# The Cavium Data Science cluster

The Cavium Data Science infrastructure allows for the distributed processing of large data sets across a cluster of computers using simple programming models. The infrastructure is designed to scale up from single servers to over 30 machines, each offering local computation and storage. Rather than rely on hardware to deliver high-availability, the library itself is designed to detect and handle failures at the application layer, delivering a highly-available service.

The following software is currently installed on the cluster:
* Hadoop 2.8.3  http://hadoop.apache.org/docs/r2.8.3/index.html
* Hive 2.x.x  http://hive.apache.org/   (note: We recommend Hive on Tez for it's improved performance, rather than hive on hadoop.  We do not support hive on spark.)
* Spark 2.x.x http://spark.apache.org/

## How to get an account


Using the Cavium Hadoop cluster requires an ARC-TS user account (acquired by filling out [this form](https://docs.google.com/a/umich.edu/forms/d/e/1FAIpQLSfLnLd7cu_19JeL2kPCfCraAGYiEKTlXKi4nGJLKrcSk26pVQ/viewform)) but does not require an active Flux allocation.

Note: When you create an account, you will automatically be added to our default queue. If you are using our Hadoop cluster for a class or you need a significant allocation, please <a href="mailto:hpc-support@umich.edu">hpc-support@umich.edu</a> with us so you can be added to the appropriate queue. In many of the examples in this user guide, there is a “–queue <your_queue>” flag. Please fill in the name of your queue when running this examples, or simply “default” if you do not have one.

## Accessing the cluster

To use the cluster, you will need a terminal.  Currently the cluster is only accessible via the commmand line.

== == ==

**COMPLETE THE FOLLOWING:**
**1.** Answer these questions about the Cavium cluster page:
(a) Up to how many machines is the infrastructure designed to scale?
(b) Which way of running Hive is not supported?
(c) How is the cluster currently accessible?
**2.** In the entries, take the lines starting with the line with "Click the header title about informing banks" and going on through the line with "Action: pyautogui.click(x=742, y=30)", and substitute "text box" for "input field". Write out only those lines with nothing else changed, and leave out the pictures.

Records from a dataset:

== == ==

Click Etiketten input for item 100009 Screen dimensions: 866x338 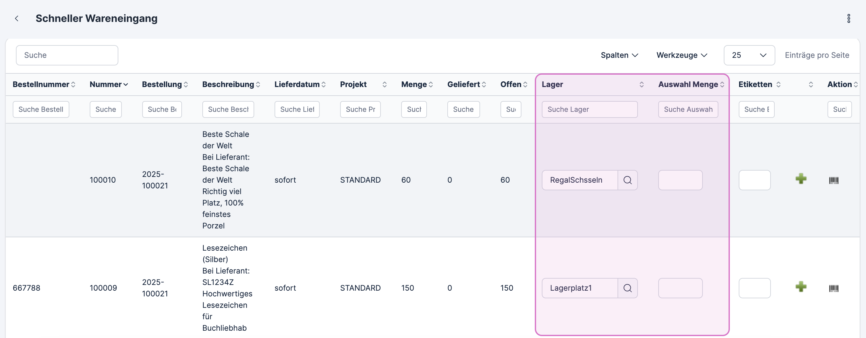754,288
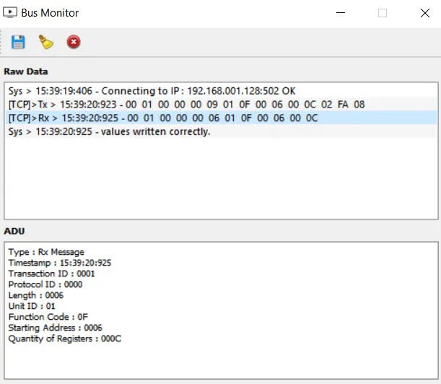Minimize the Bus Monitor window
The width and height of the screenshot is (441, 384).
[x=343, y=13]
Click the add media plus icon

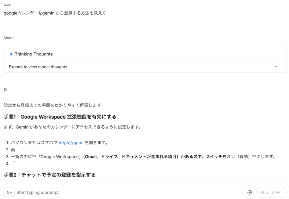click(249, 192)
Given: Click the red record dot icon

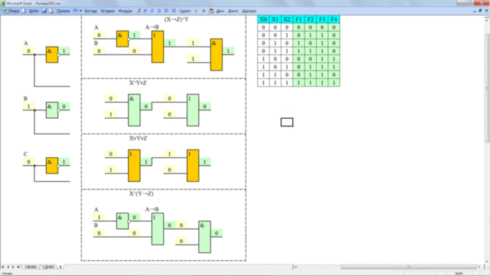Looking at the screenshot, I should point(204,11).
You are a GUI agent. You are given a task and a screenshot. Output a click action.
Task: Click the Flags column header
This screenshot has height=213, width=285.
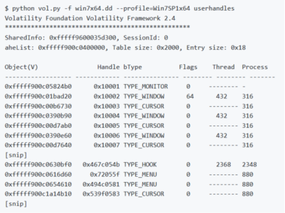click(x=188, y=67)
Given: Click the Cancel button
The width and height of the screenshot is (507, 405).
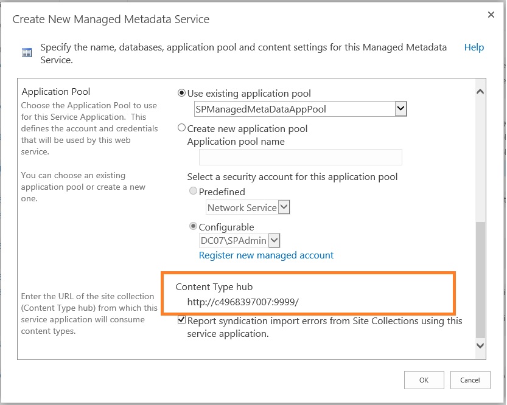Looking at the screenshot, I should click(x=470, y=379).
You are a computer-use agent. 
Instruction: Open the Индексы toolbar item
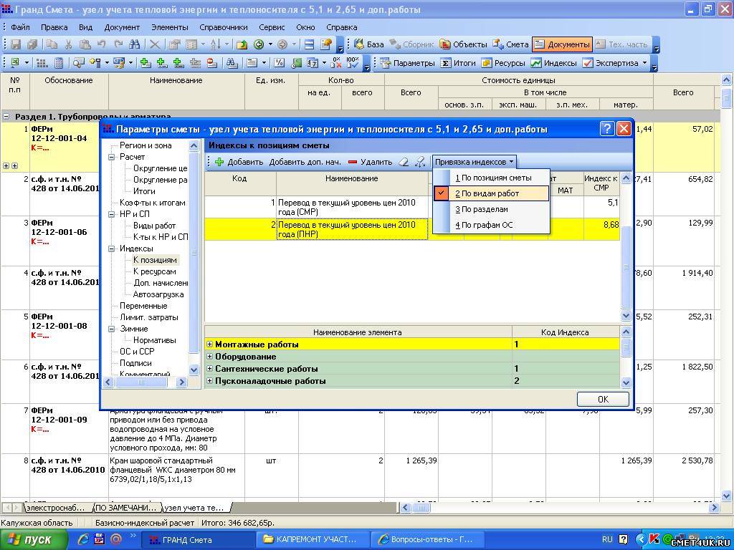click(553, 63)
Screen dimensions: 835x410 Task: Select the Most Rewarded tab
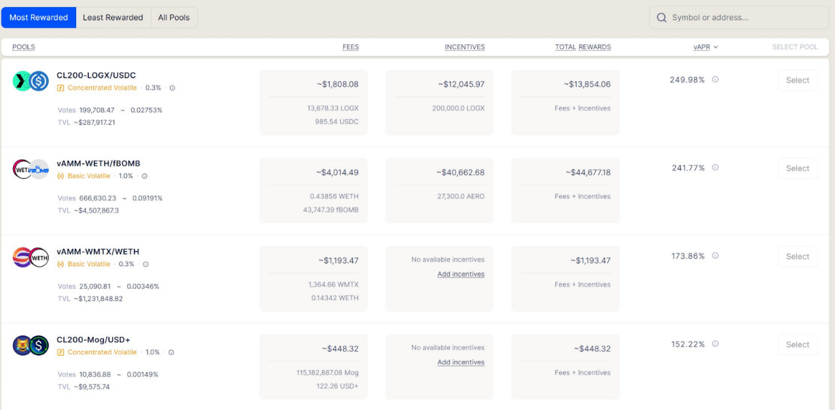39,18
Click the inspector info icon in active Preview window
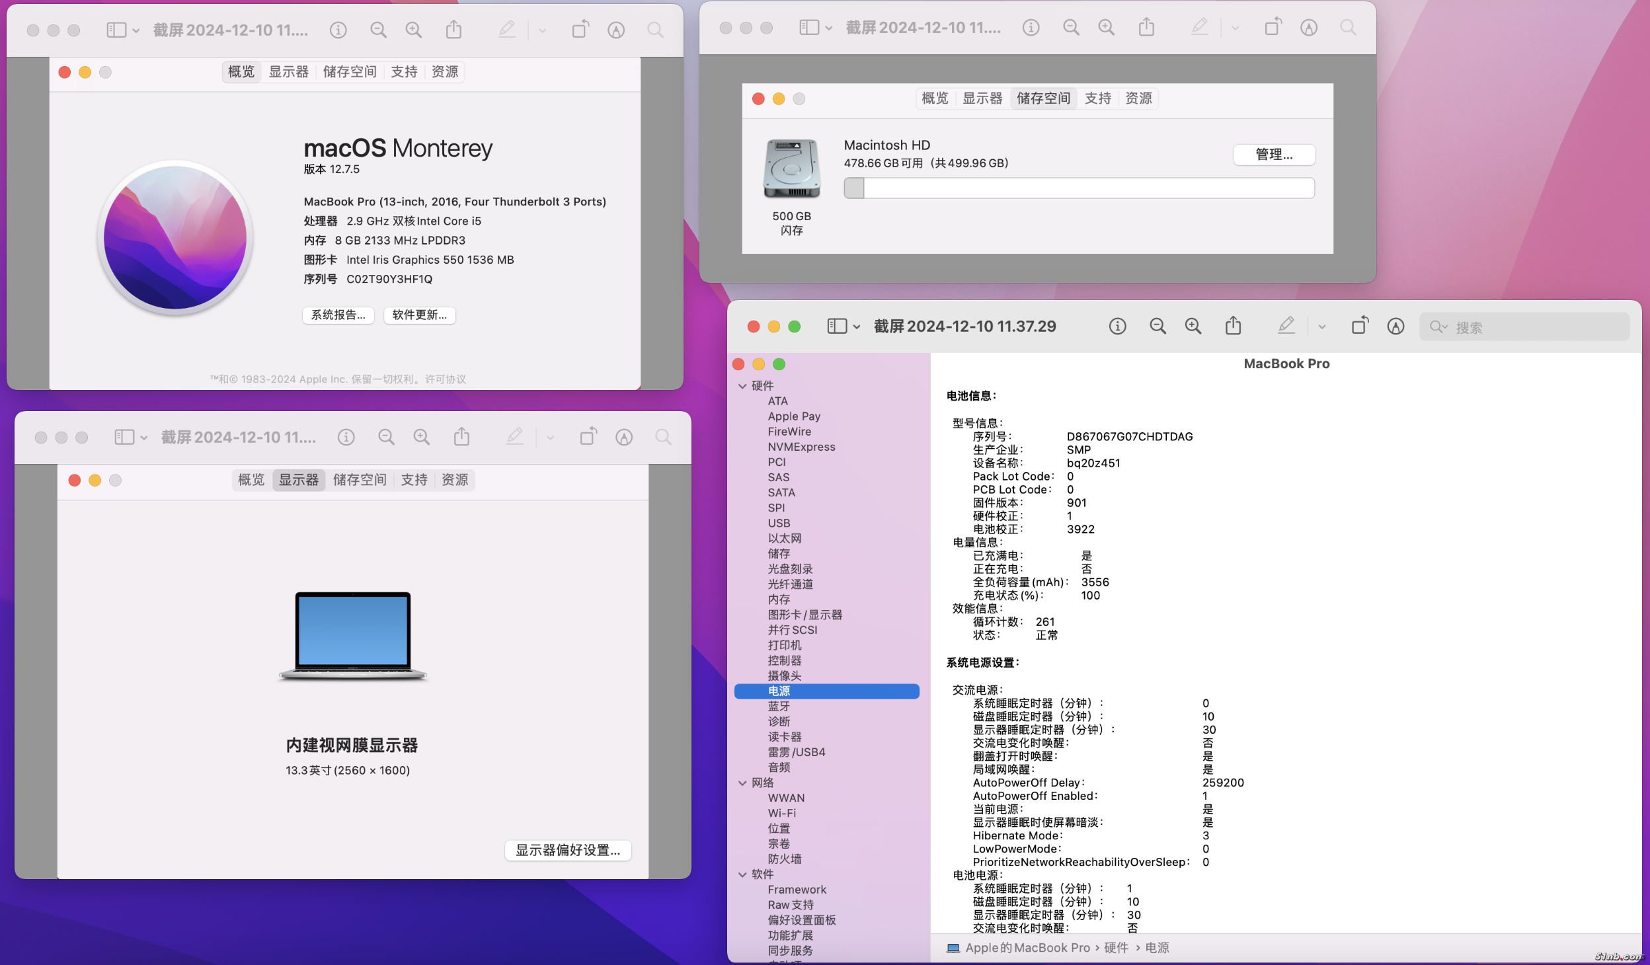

== == ==

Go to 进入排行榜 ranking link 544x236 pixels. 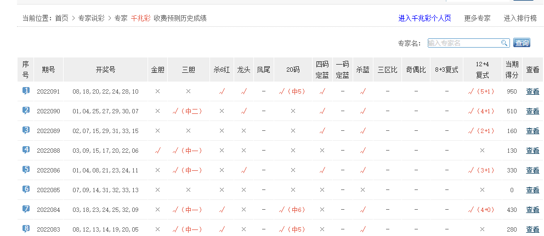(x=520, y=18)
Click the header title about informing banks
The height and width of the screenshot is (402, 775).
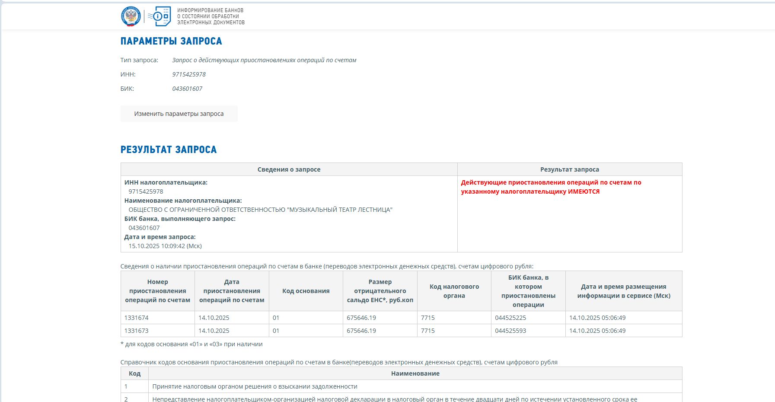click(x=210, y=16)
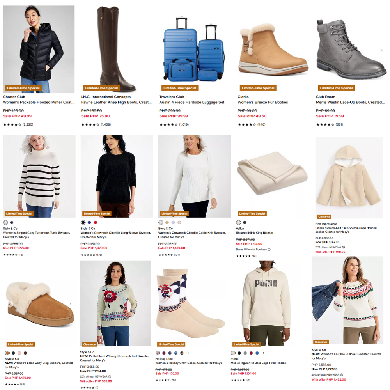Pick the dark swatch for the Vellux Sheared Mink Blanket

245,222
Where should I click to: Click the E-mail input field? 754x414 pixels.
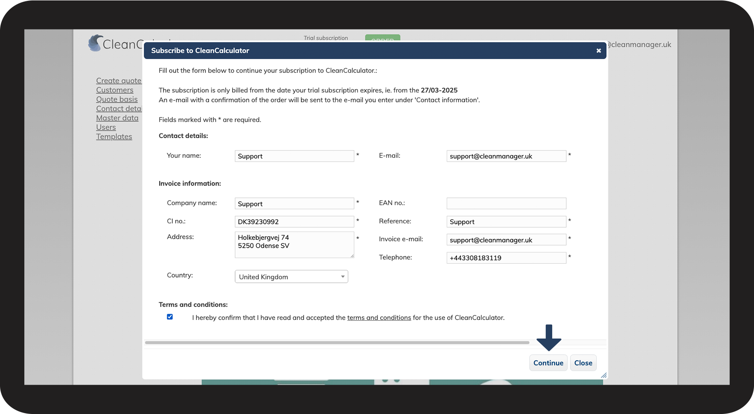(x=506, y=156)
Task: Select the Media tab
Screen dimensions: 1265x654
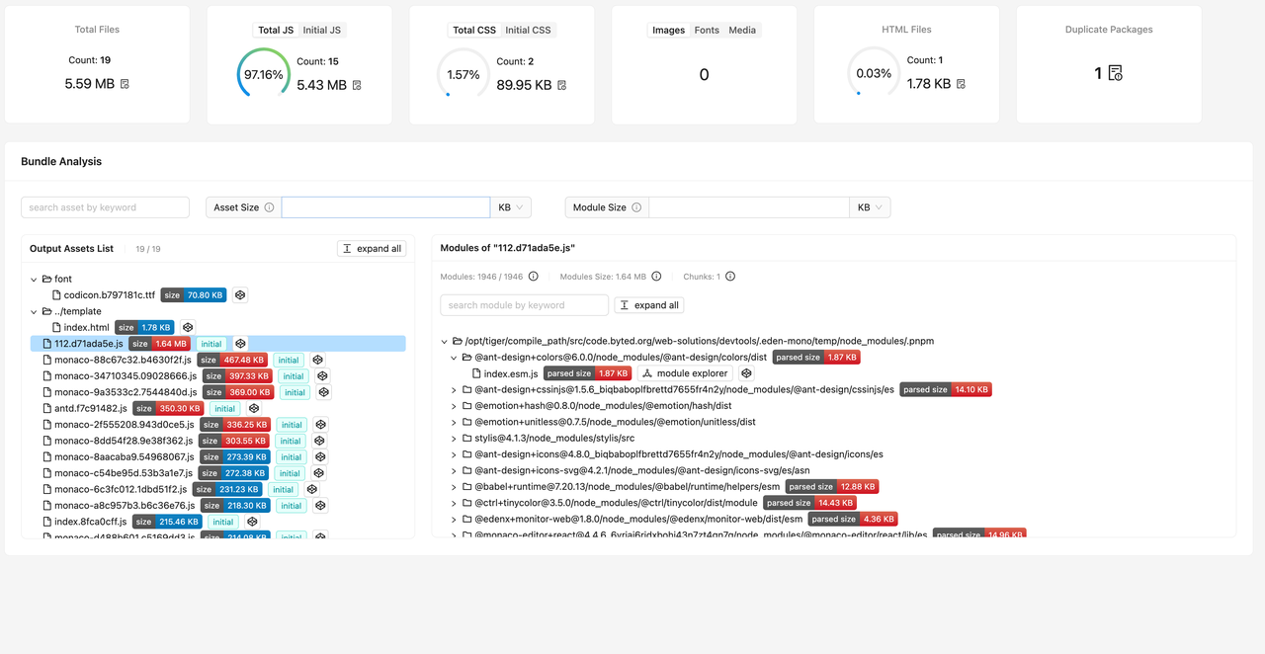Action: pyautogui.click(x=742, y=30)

== == ==

**THE RESPONSES:**
**1.**
(a) Over 30 machines.
(b) Hive on Spark.
(c) Only via the command line.

**2.**
Click the header title about informing banks
The height and width of the screenshot is (402, 775).
click(x=210, y=16)
Pick the dark swatch for the Vellux Sheared Mink Blanket

245,222
Where should I click to: Click the E-mail text box? 754x414 pixels.
(x=506, y=156)
Task: Select the Media tab
Screen dimensions: 1265x654
Action: pyautogui.click(x=742, y=30)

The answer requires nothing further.